Implementation note: the controller code defaults fs-path to / if it is omitted, but the official example sets it explicitly and that is the safer pattern to document and operate.

Apply The Example​

cd /path/to/curvine/curvine-csi/examples

kubectl apply -f storage-class.yaml
kubectl apply -f pvc-curvine.yaml
kubectl apply -f deployment-curvine.yaml

What The Example Creates​

Shared PVC​

pvc-curvine.yaml creates:

  • PersistentVolumeClaim/curvine-shared-pvc
  • namespace curvine-system
  • access mode ReadWriteMany
  • requested capacity 5Gi
  • storageClassName: curvine-sc

Deployment​

deployment-curvine.yaml creates:

  • Deployment/curvine-test-deployment
  • namespace curvine-system
  • 3 nginx replicas
  • shared volume mounted at /usr/share/nginx/html

Each replica writes the pod hostname and timestamp into the same shared Curvine-backed directory.

Verify Shared Access​

kubectl get pvc -n curvine-system curvine-shared-pvc
kubectl get pods -n curvine-system -l app=curvine-test -o wide
kubectl get pv

Write from one pod and read from another:

POD1=$(kubectl get pod -n curvine-system -l app=curvine-test -o jsonpath='{.items[0].metadata.name}')
POD2=$(kubectl get pod -n curvine-system -l app=curvine-test -o jsonpath='{.items[1].metadata.name}')

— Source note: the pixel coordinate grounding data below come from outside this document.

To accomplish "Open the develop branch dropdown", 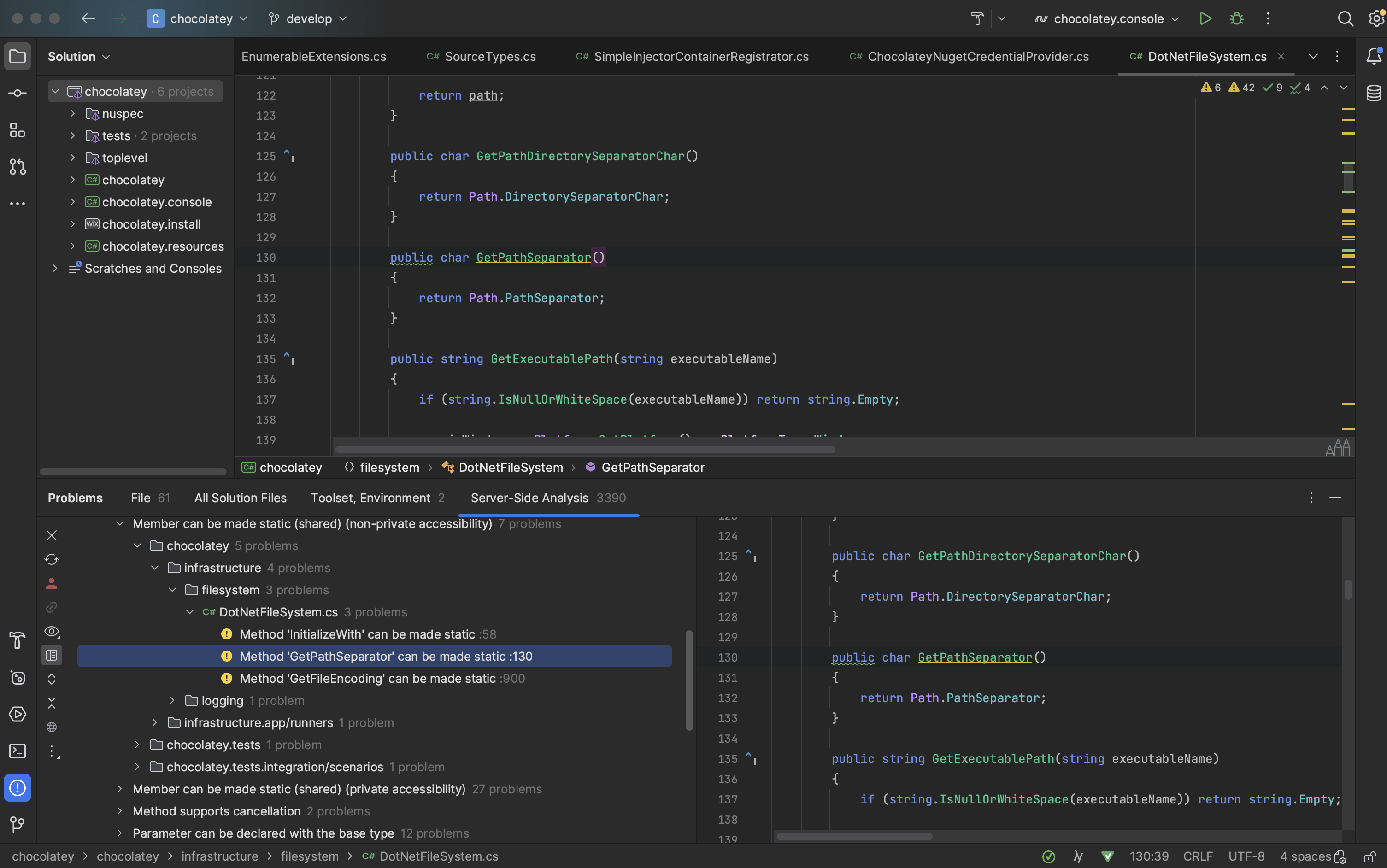I will (x=308, y=18).
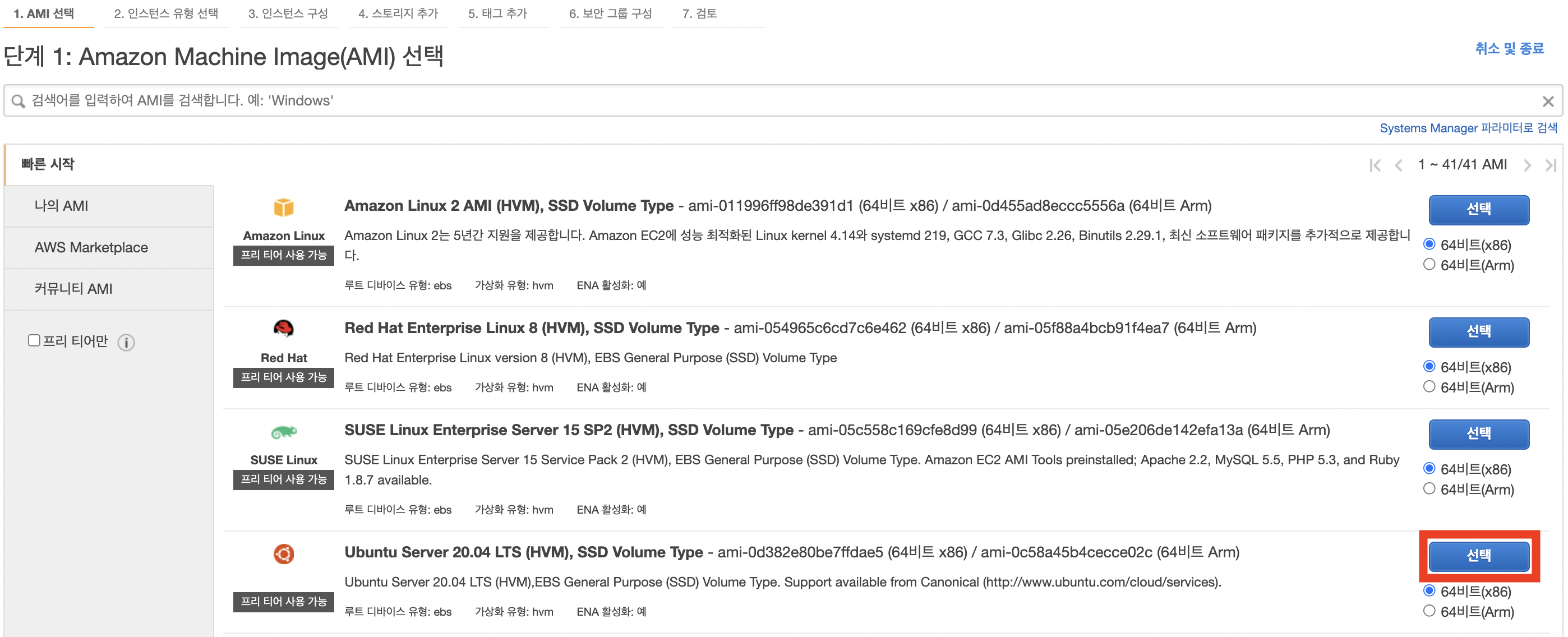Switch to step 6 security group tab
This screenshot has width=1568, height=637.
(610, 13)
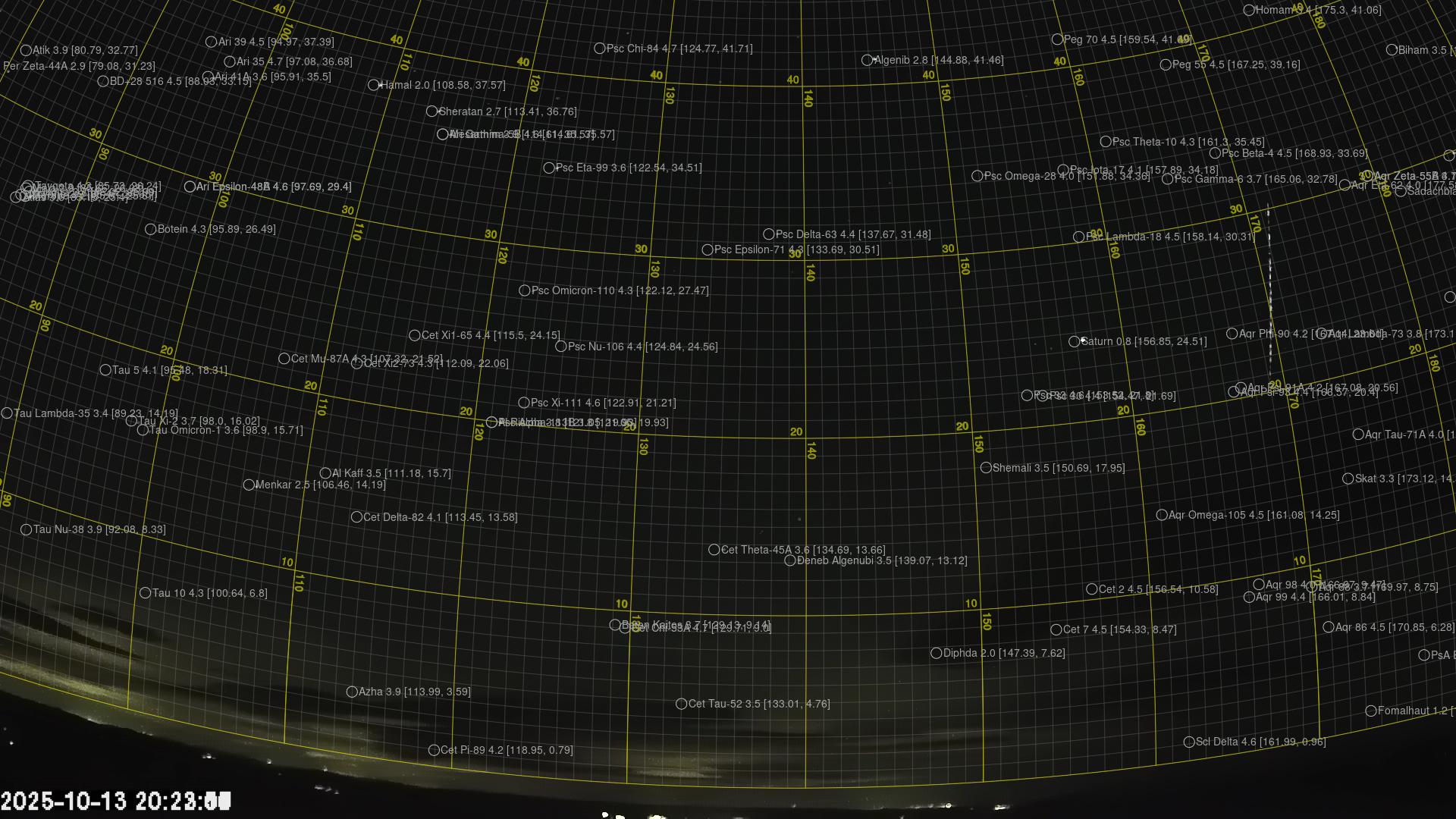Select the Fomalhaut star marker
The image size is (1456, 819).
click(x=1371, y=711)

kubectl exec -n curvine-system "$POD1" -- sh -c 'echo "hello from pod1" > /usr/share/nginx/html/shared.txt'
kubectl exec -n curvine-system "$POD2" -- cat /usr/share/nginx/html/shared.txt

If the second command prints the same content, the deployment is reading and writing through the same Curvine PVC as intended.

How Dynamic Paths Are Built​

For dynamic provisioning, the controller generates:

  • volumeHandle = {cluster-id}@{fs-path}@{pv-name}
  • curvine-path = {fs-path}/{pv-name}

The node plugin then reuses or creates a FUSE mount based on master-addrs + fs-path, and bind-mounts the generated curvine-path into the pod. The exact lifecycle is described in Framework.